EXERCICE COURT 1:
Pouvez-vous recopier le texte fourni depuis « En outre la » jusqu’à « induit une esthétique. », en substituant « l’inventaire » à « l’énumération » ?

Dieu met le clair-obscur des grands bois frémissants. (VI) 

 

L’isotopie de l’instruction donne une nouvelle portée à cette promenade : elle est l’occasion d’accumuler des connaissances, entre pur plaisir et scientificité, de constater la diversité des espèces dans leur variété et dans leur vérité. Le savoir ici entre en mouvement comme une quête heureuse, réceptive à l’évidence de ce qui est. 

En outre la juxtaposition artificielle des espèces rejoint l’art du poète, qui prend le parti de l’énumération. En effet, le lecteur ne rencontre pas de descriptions minutieuses, dignes d’un poète animalier (comme on parle de peintre animalier), d’un anatomiste ou d’un taxidermiste. Ce que retient Hugo, c’est plutôt l’effet de nombre, qui se traduit par l’effet de liste. L’accumulation enregistre le foisonnement des toisons qui ne fait que traduire dans la matière l’inventivité divine, cette potentialité du vivant « qui désigne l’épouvantable fécondité de Dieu et son génie[3] ». Une telle conception induit une esthétique. 

Le titre, « Le Poëme du Jardin des plantes », est déjà parlant en lui-même : il est question ici d’un « poème » qui conserve quelque chose du grand Poème narratif de l’épopée : qu’on pense à cette enclave, dans L’Art d’être grand-père, qu’est « L’Épopée du Lion ». Le singulier du titre, Poëme, invite à dépasser c’est-à-dire chez Hugo à transcender la présentation fragmentaire du recueil en la plaçant sous le signe d’une unité supérieure. De même que la surface restreinte du Jardin des Plantes représente idéalement et dans les faits la totalité de la terre, Hugo esquisse une nouvelle légende des siècles en ramassant l’espace et le temps dans les proportions à la fois exiguës et cosmiques d’une ménagerie principalement destinée à un public d’enfants.

Le poète se fait montreur. Que vient-on voir au Jardin, sinon l’exotisme du vivant ? Il suffit de repenser à cette girafe, don du vice-roi d’Égypte à Charles X, qui débarqua à Marseille en avril 1827 et traversa la France escortée comme une reine, revêtue d’un habit entièrement boutonné et frappé aux armes des deux souverains[4] : quand elle arriva à proximité de la capitale une foule de parisiens, parmi laquelle Stendhal, poussés par la curiosité, se porta à sa rencontre – ils n’en avaient jamais vu de vivante.

 

Et la nature, au fond très moqueuse, paraphe

Notre science avec le cou de la girafe.

 

Cette ménagerie est aussi un espace culturel et littéraire, lequel fonctionne par allusions et poncifs, et force l’association d’idées en même temps que la satire :

 

Le tigre en cage a l’air d’un roi dans son palais,

Les pachydermes sont effroyablement laids ;

Et puis c’est littéraire, on rêve à des idylles

De Viennet en voyant bâiller les crocodiles. (V)

(Entrées pour repérer des mots et des éléments)
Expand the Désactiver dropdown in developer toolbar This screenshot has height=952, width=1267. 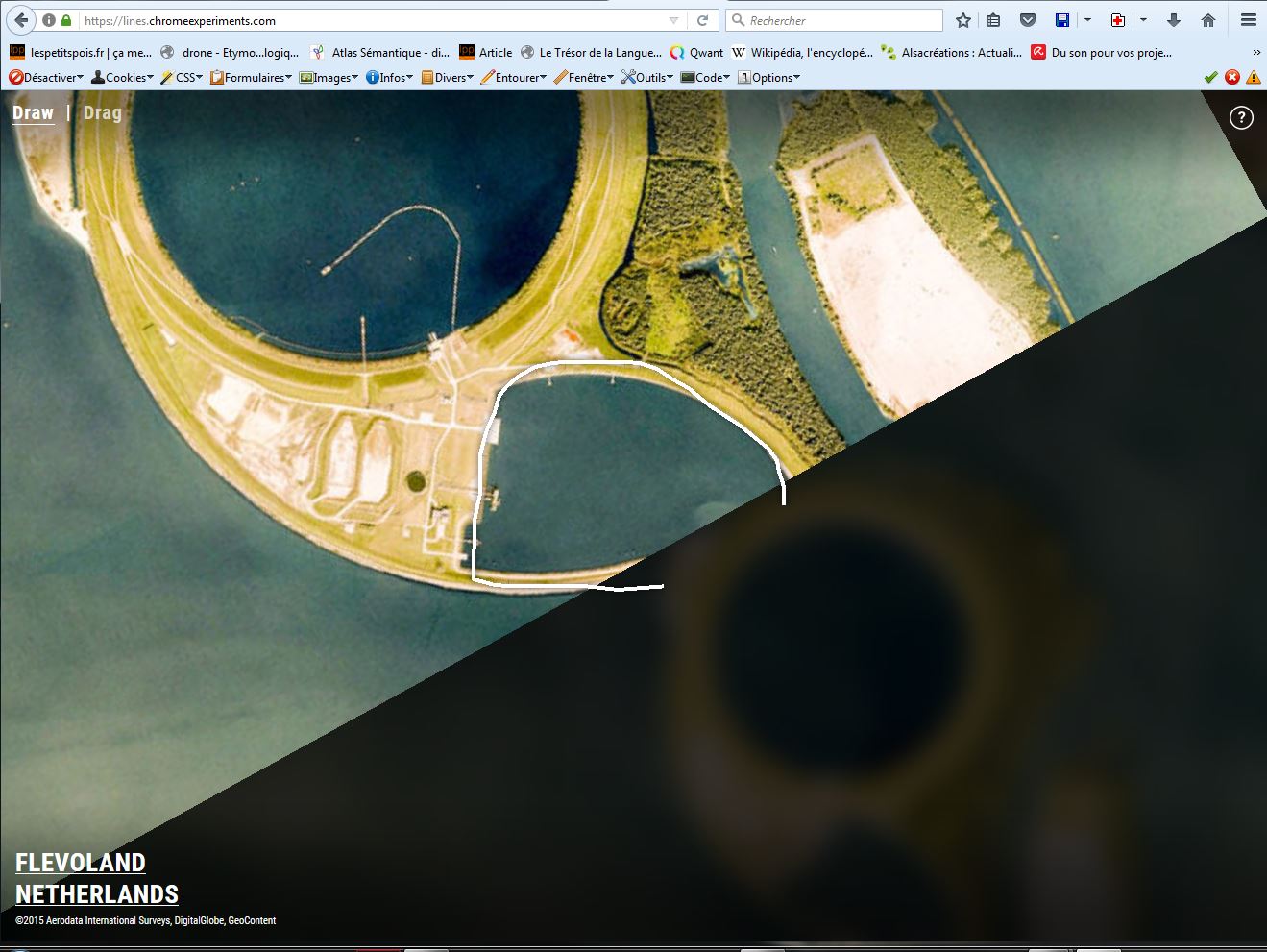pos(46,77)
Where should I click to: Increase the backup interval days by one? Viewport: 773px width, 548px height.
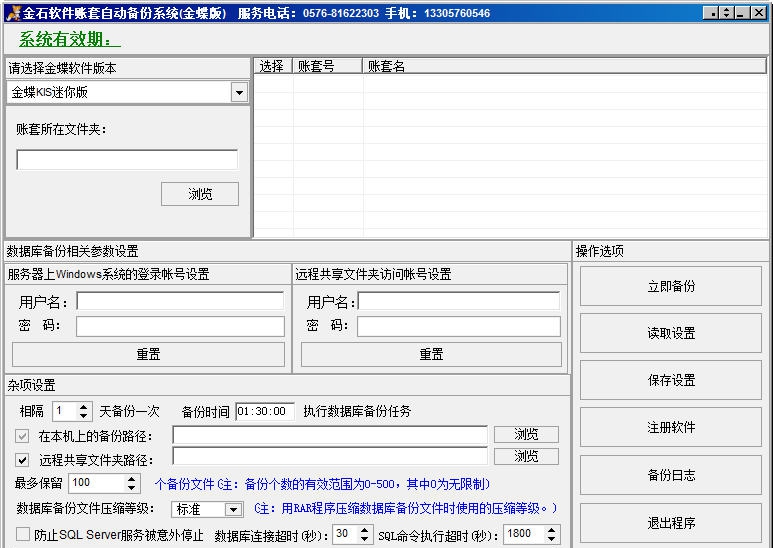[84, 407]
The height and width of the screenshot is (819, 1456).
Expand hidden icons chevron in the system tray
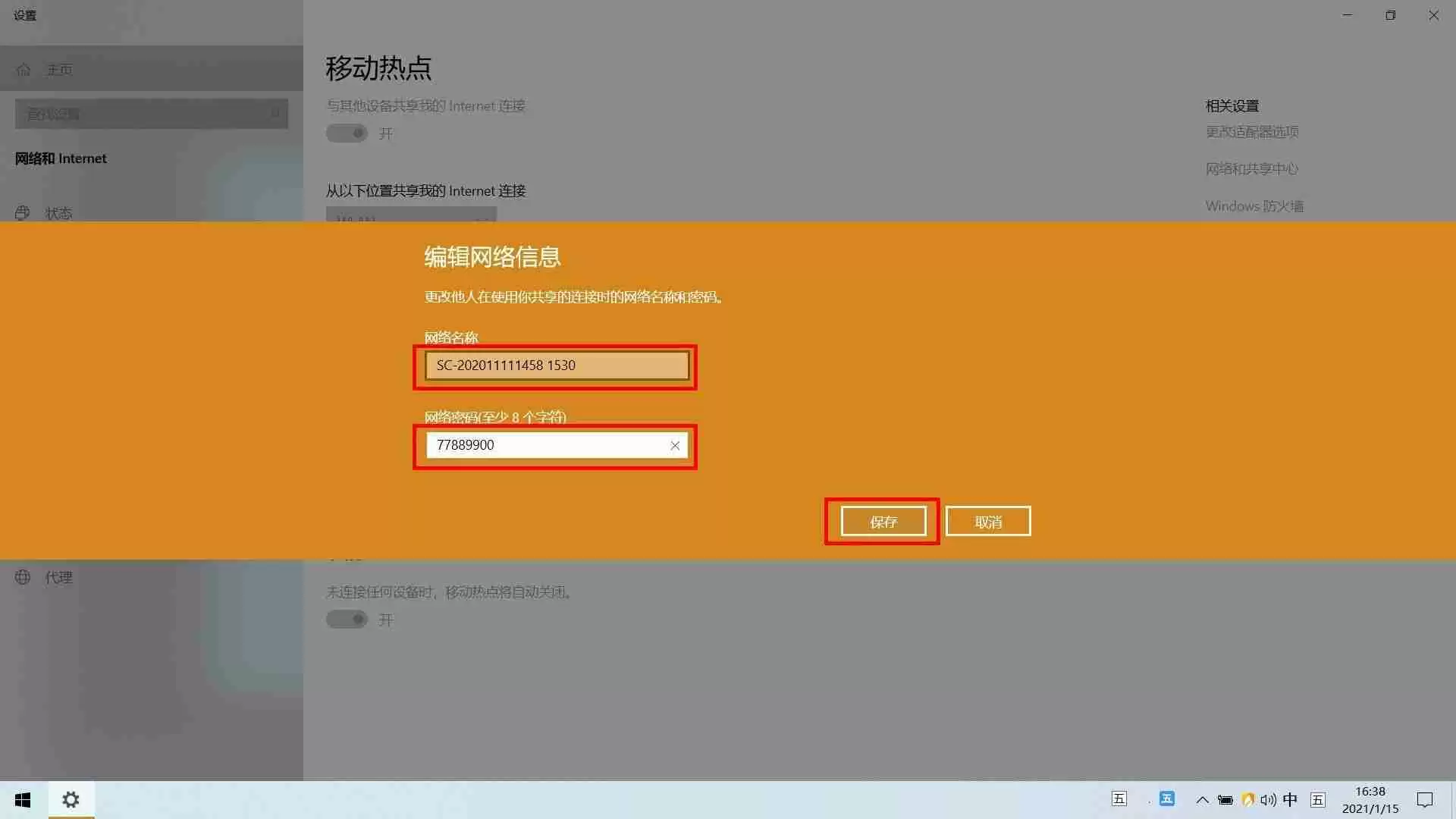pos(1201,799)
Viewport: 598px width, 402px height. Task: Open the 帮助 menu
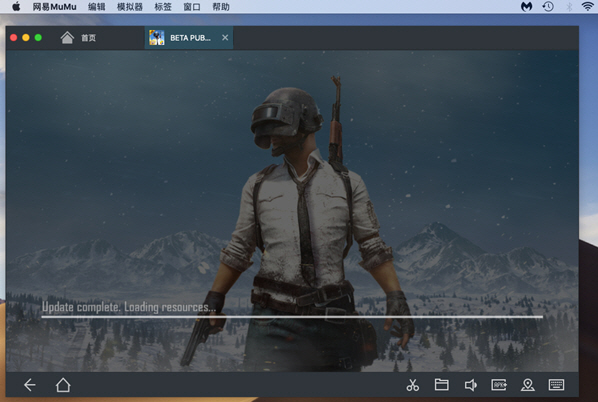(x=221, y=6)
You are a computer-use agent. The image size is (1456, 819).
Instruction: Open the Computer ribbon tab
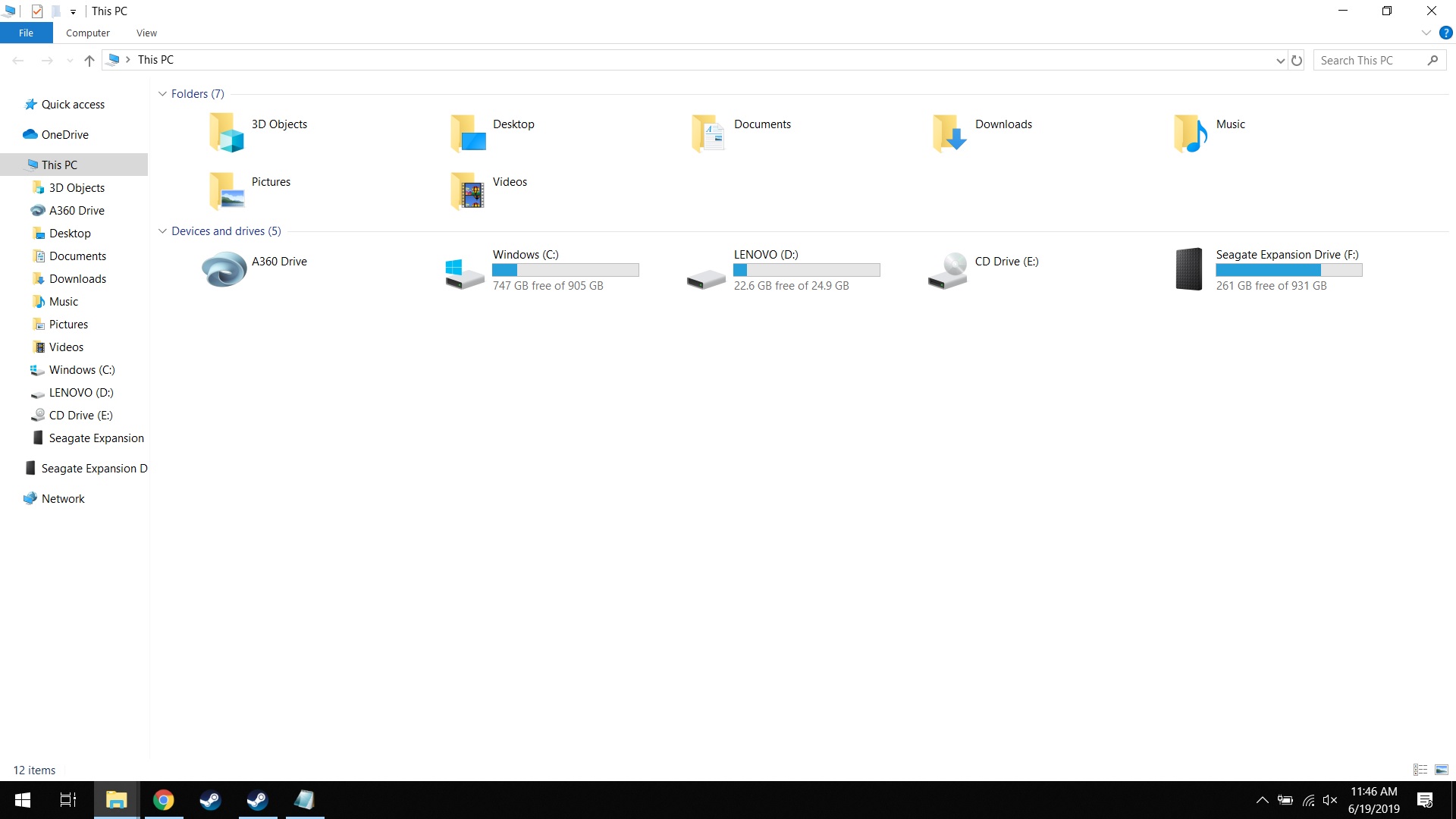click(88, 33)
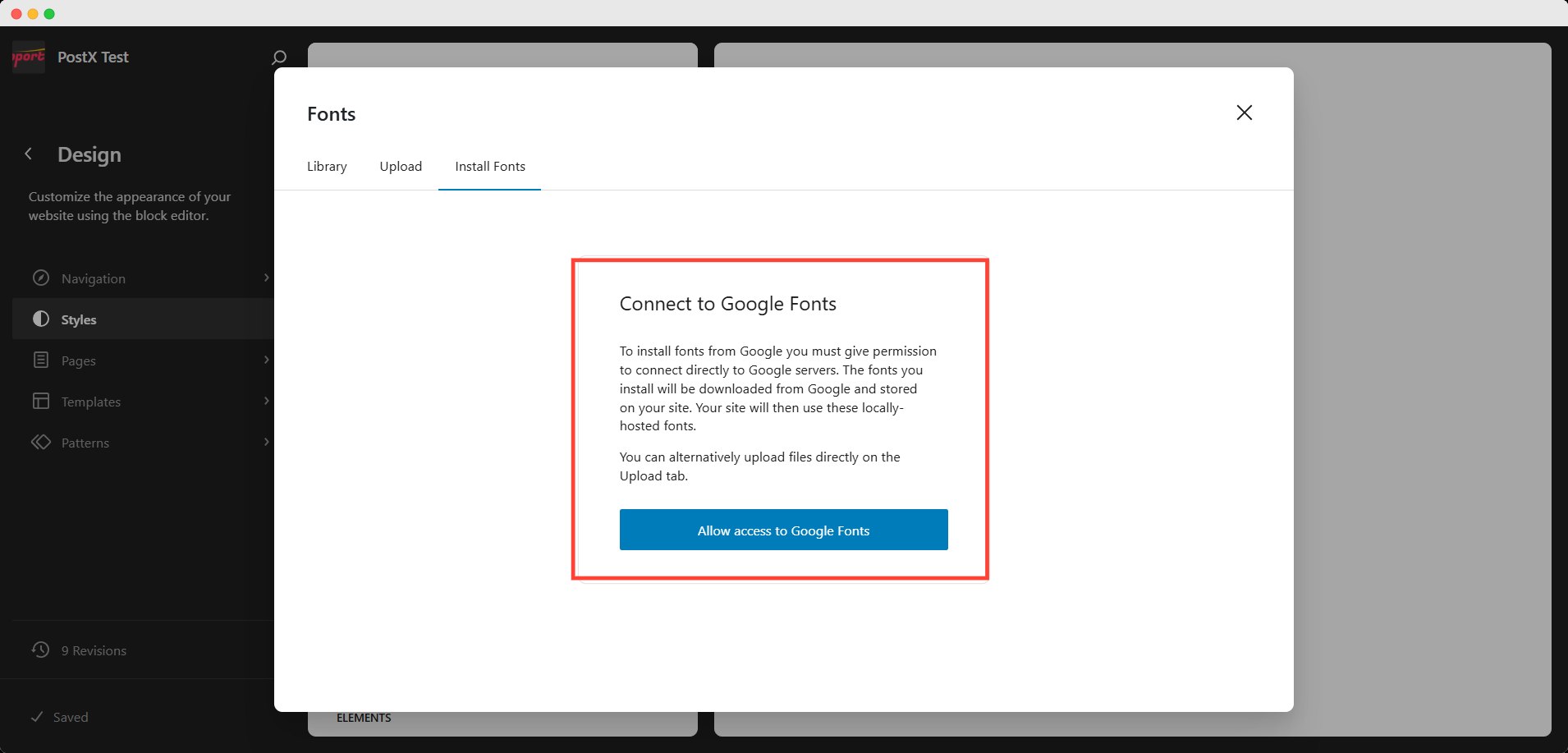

EXERCICE COURT 2:
Pouvez-vous présenter sous forme de liste numérotée, sans les lignes vides, tous les enregistrements depuis la ligne contenant « Viewport: 598px width, 402px » jusqu’à la fin des enregistrements, ces deux bornes comprises ? Les images ne doivent pas figurer dans la réponse.

BONNE RÉPONSE 1:
En outre la juxtaposition artificielle des espèces rejoint l’art du poète, qui prend le parti de l’inventaire. En effet, le lecteur ne rencontre pas de descriptions minutieuses, dignes d’un poète animalier (comme on parle de peintre animalier), d’un anatomiste ou d’un taxidermiste. Ce que retient Hugo, c’est plutôt l’effet de nombre, qui se traduit par l’effet de liste. L’accumulation enregistre le foisonnement des toisons qui ne fait que traduire dans la matière l’inventivité divine, cette potentialité du vivant « qui désigne l’épouvantable fécondité de Dieu et son génie[3] ». Une telle conception induit une esthétique.

BONNE RÉPONSE 2:
1. Viewport: 598px width, 402px height. Task: Open the 帮助 menu
2. (x=221, y=6)
3. You are a computer-use agent. The image size is (1456, 819).
4. Instruction: Open the Computer ribbon tab
5. click(88, 33)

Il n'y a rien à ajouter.